Hence the key category that is distilled to serve as title of this book: ‘elementary forms of everyday life’. The significance ascribed to it as a device for deciphering the situation of late-modern sociology arises from the hybridity of the so-called ‘modern form’, which is neither a scientific construct nor a crystallization of human relationships free from scientific control. Placing the emphasis on this category (which is not the same as its empirical ‘fulfillment’, the latter remaining a genuine challenge to contemporary researchers) at the same time allows the concept of everyday life to be treated as an important constructive principle within 20th century social science while comparing seemingly incomparable sociological situations. Form this perspective, it seems quite reasonable to shift the focus towards late 19th c.-early 20th c. German sociology, and more specifically, to the sociological insights of Max Weber who, according to one of the hypotheses of the present study, has de facto identified all significant aspects of the form of everyday life in his own time. More importantly, however, it is Weber’s style of ‘doing’ sociology that confronts us with the challenge of formulating a question of principle: that of the elementary form of everyday life.

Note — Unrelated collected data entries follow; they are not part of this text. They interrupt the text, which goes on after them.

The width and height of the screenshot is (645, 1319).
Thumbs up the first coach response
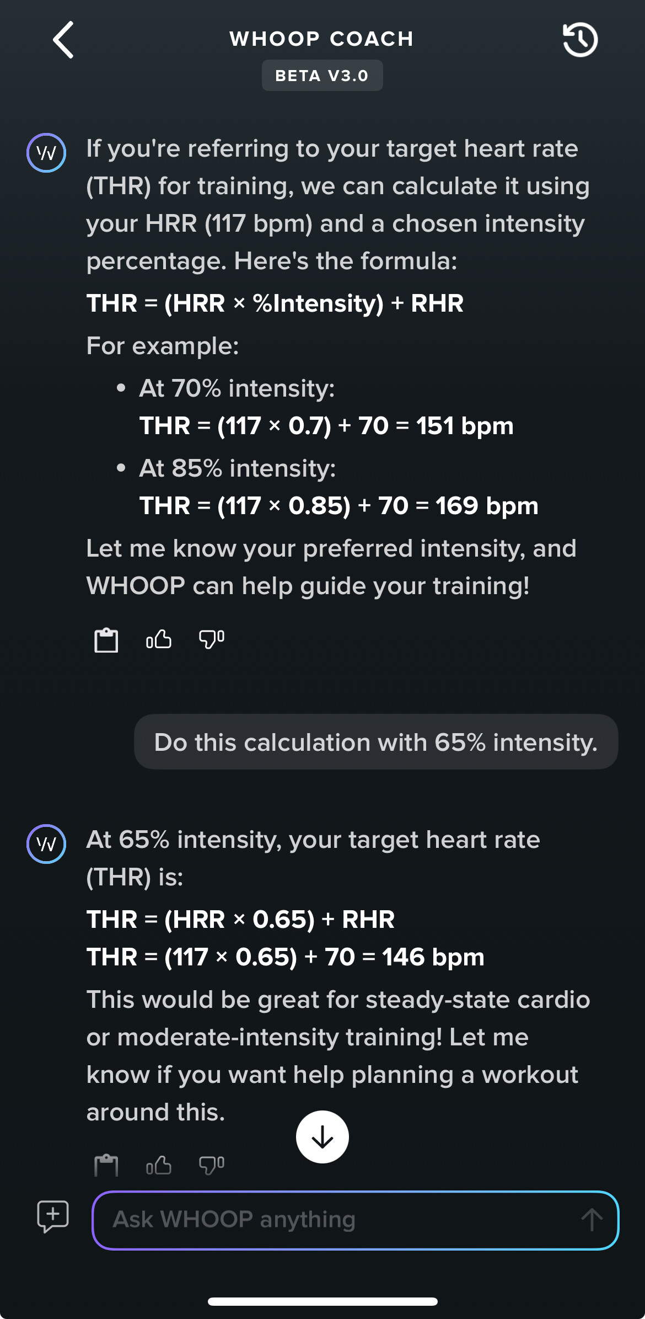pyautogui.click(x=159, y=639)
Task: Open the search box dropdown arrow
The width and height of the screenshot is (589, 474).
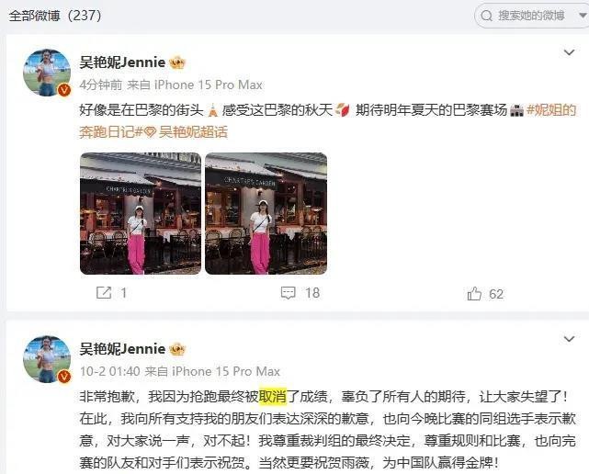Action: coord(583,16)
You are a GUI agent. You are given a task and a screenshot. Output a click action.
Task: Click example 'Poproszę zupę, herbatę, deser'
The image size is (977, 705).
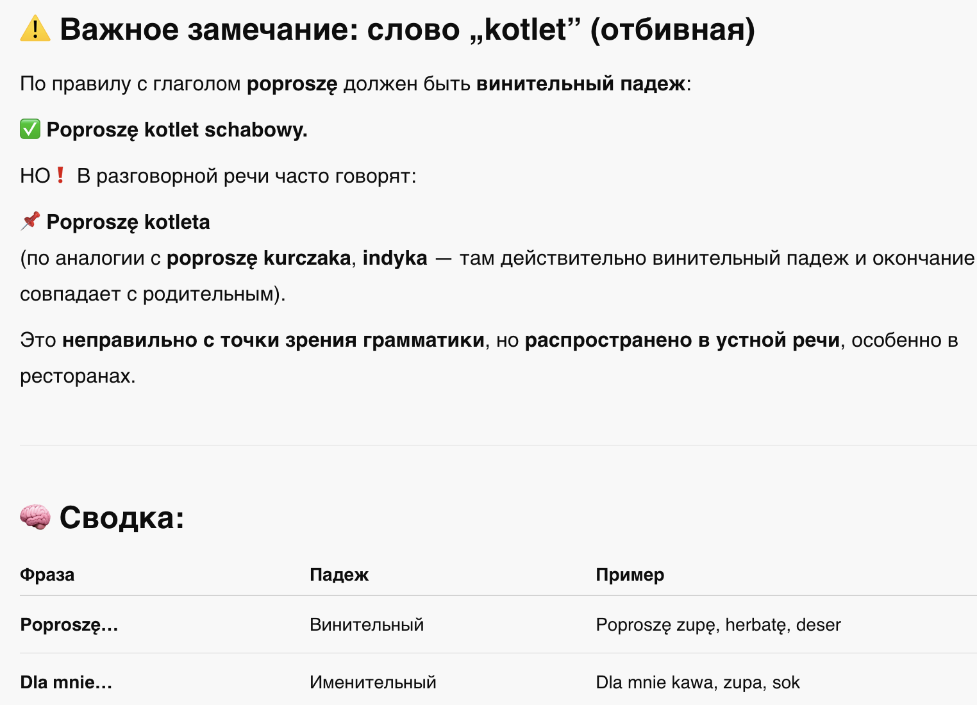click(718, 625)
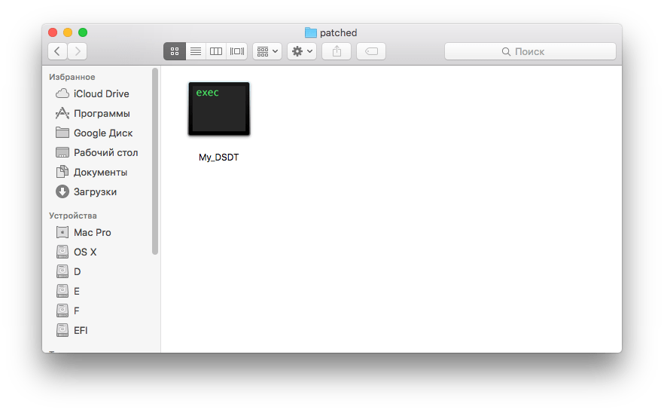The width and height of the screenshot is (664, 413).
Task: Select the EFI volume in sidebar
Action: [81, 330]

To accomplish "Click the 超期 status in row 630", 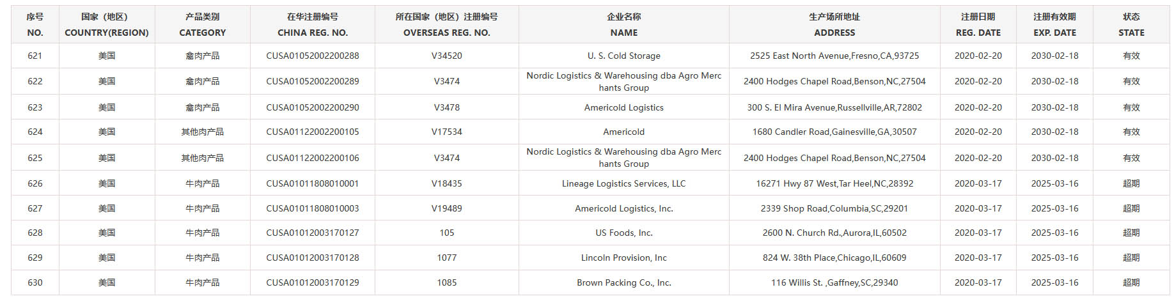I will [1131, 283].
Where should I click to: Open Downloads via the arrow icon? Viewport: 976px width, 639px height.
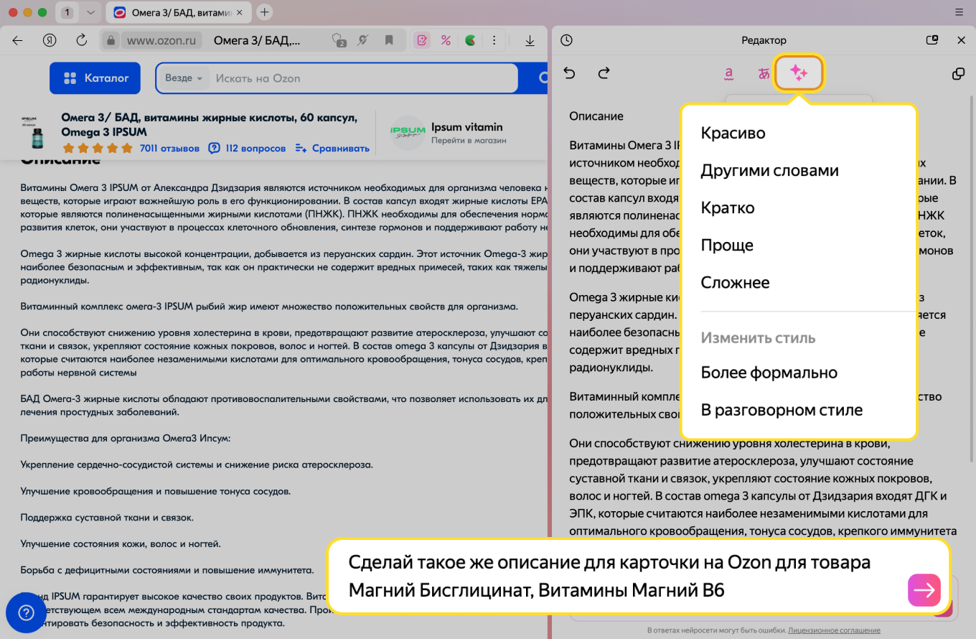[530, 40]
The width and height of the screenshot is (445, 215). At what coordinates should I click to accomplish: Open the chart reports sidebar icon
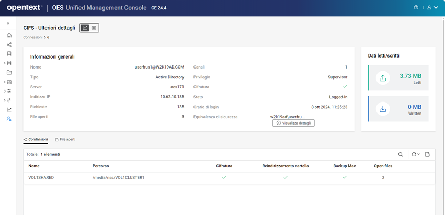pyautogui.click(x=9, y=110)
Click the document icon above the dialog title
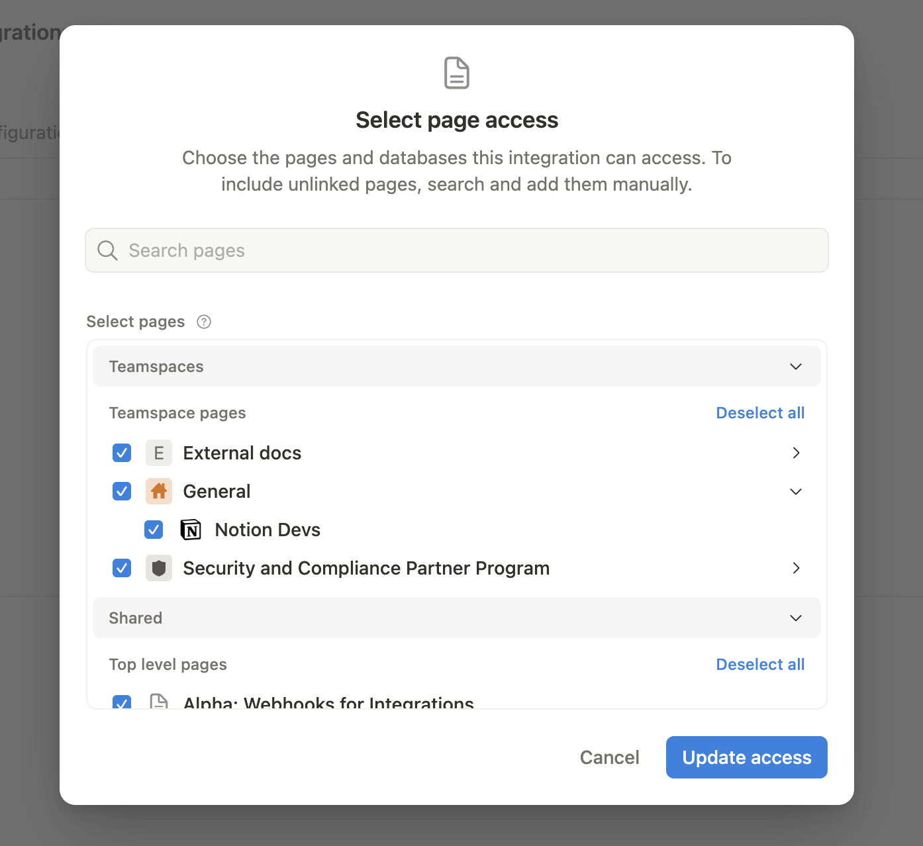 tap(456, 73)
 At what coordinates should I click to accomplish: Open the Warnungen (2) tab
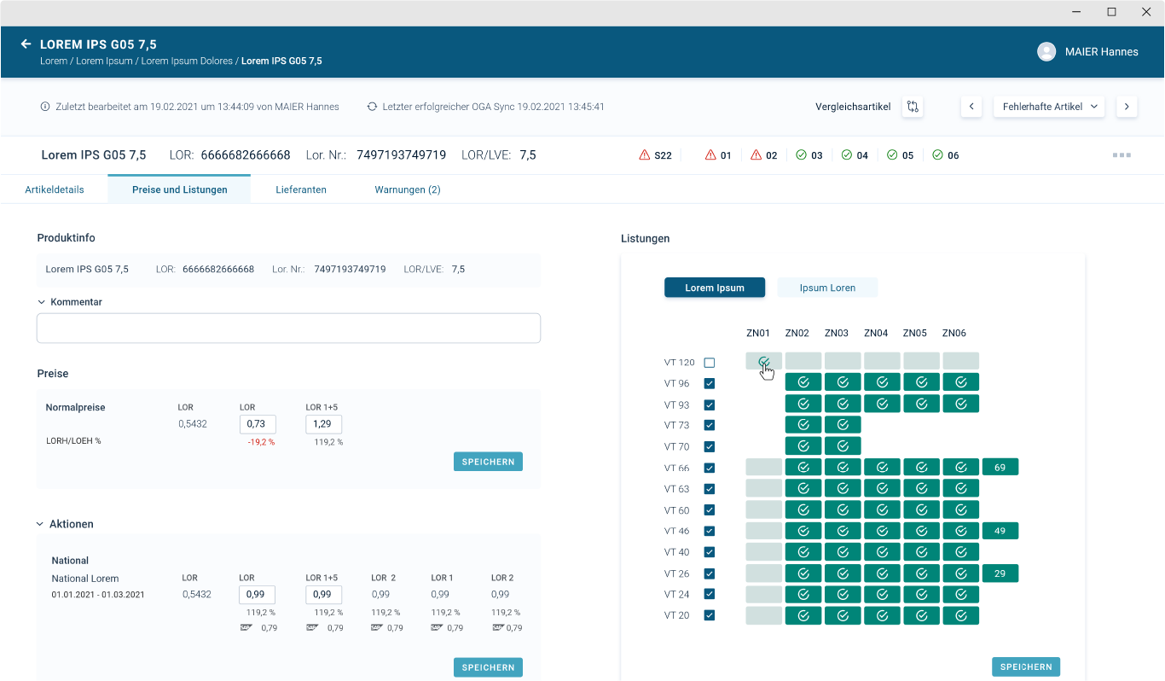tap(407, 189)
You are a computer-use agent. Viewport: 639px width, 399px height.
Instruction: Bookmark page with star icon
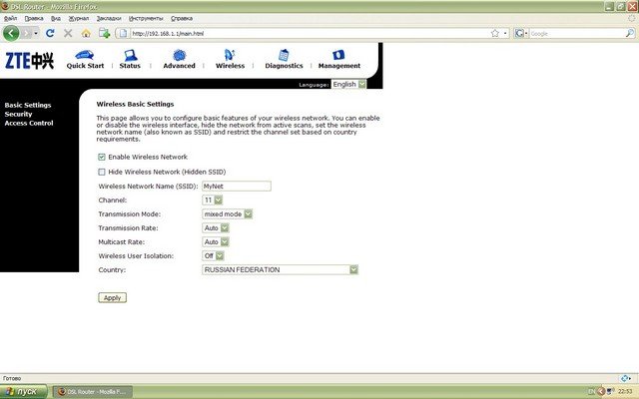[x=495, y=33]
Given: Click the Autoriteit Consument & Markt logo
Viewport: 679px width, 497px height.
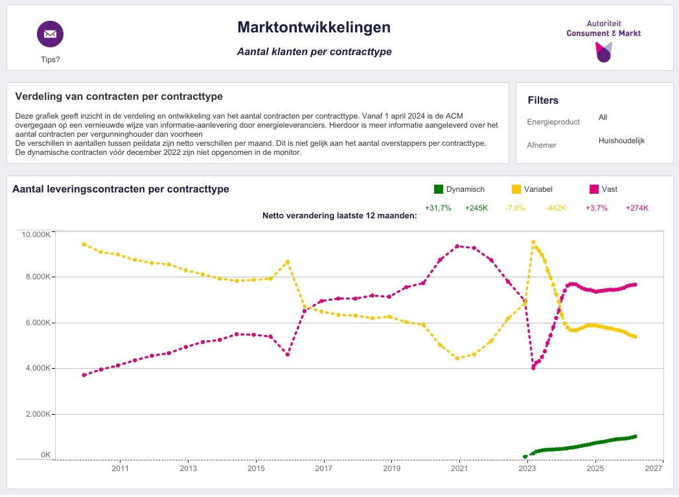Looking at the screenshot, I should tap(603, 40).
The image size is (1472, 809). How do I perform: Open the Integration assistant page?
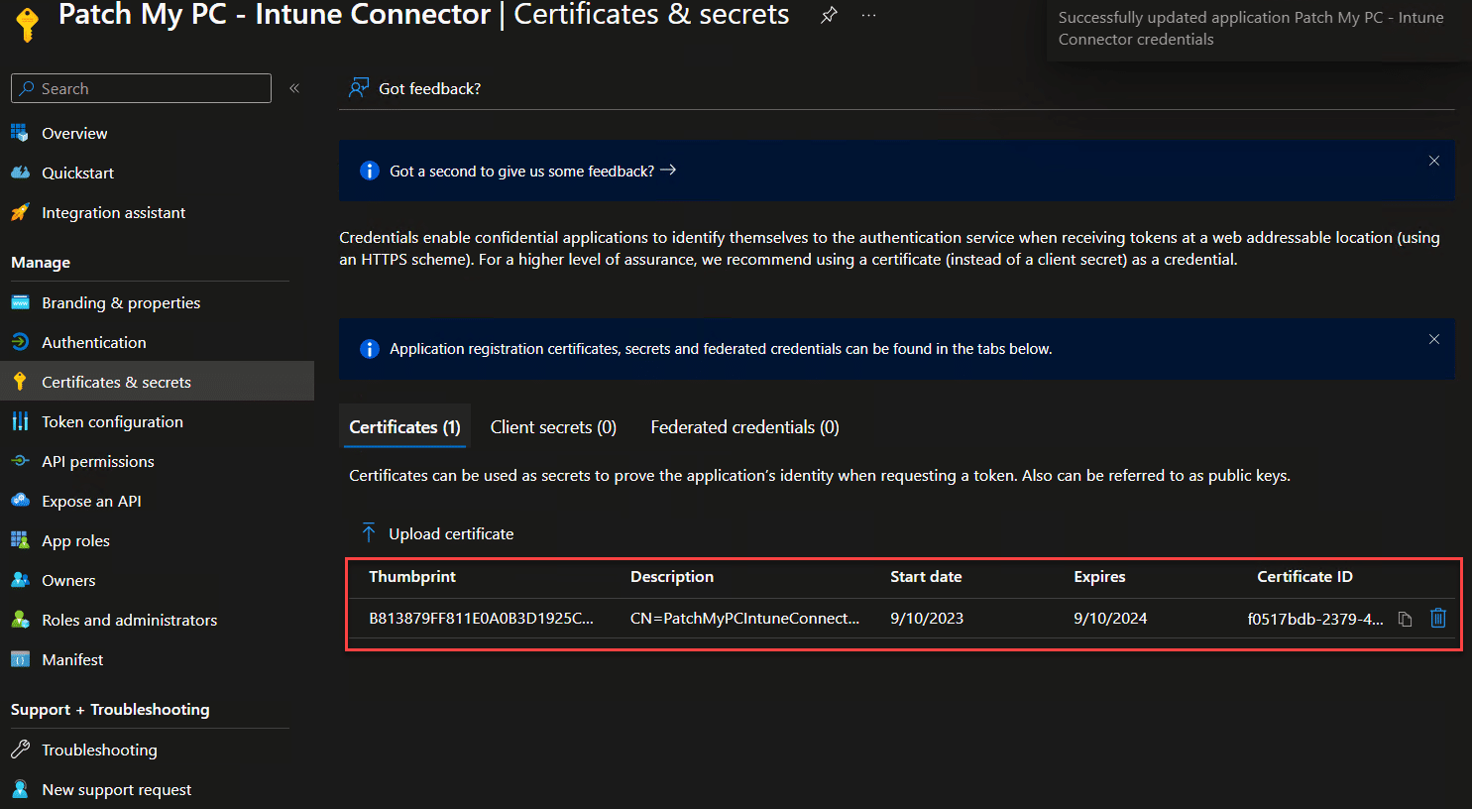pyautogui.click(x=113, y=212)
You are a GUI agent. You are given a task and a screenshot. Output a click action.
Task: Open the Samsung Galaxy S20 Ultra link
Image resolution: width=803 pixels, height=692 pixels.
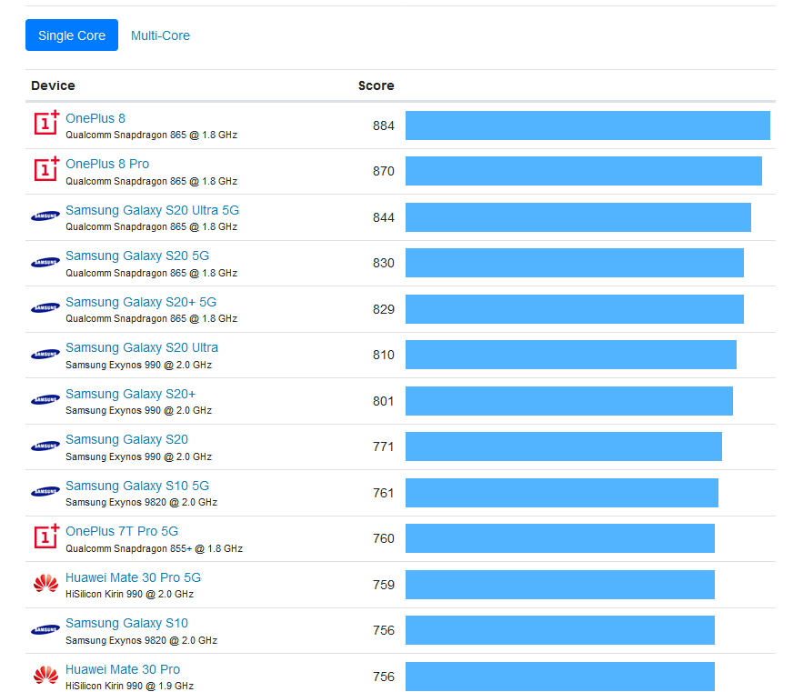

There is, however, an ontological justification for such a shift in focus. For all the incommensurateness of the social worlds of the late 19th and early 21st century, a major reason for their comparability is the fact that then, as now, some profound economic, technological and political transformations, ones that had occurred or were occurring in the meantime, made their impact on everyday life, gradually and increasingly pre-forming everyday perceptions. Then, as now, sociological knowledge was both an element of the vortex of changes and a sensitive tool for their interpretation. In both cases the password is: self-problematization of everyday life.
Chapter One presents, above all, a specific cross-section of Max Weber’s methodology through the prism of self-problematized everyday life. An issue, long canonized in Weberology, such as the question of ‘objectivity’ of social science, is interpreted here in terms of the tension between ‘evaluative’ and ‘causal-analytical’ interpretation, between ‘Realgrund’ and ‘Erkenntnisgrund’, and in the final analysis, in terms of the relationship between ‘objects’ controllable by scientific ‘methods’ and objects already constructed in the realm of ‘pre-scientific’ thought. This series of oppositions indicates not so much the emergence of an obtrusive metatheoretical problem, one whose solution is to be sought in the realm of pure methodology, as it provokes the feeling that the methodological problem is an indication of uncertainty of the routine research practice, and thence of the de-synchronization between the researcher’s point of view and the reality researched.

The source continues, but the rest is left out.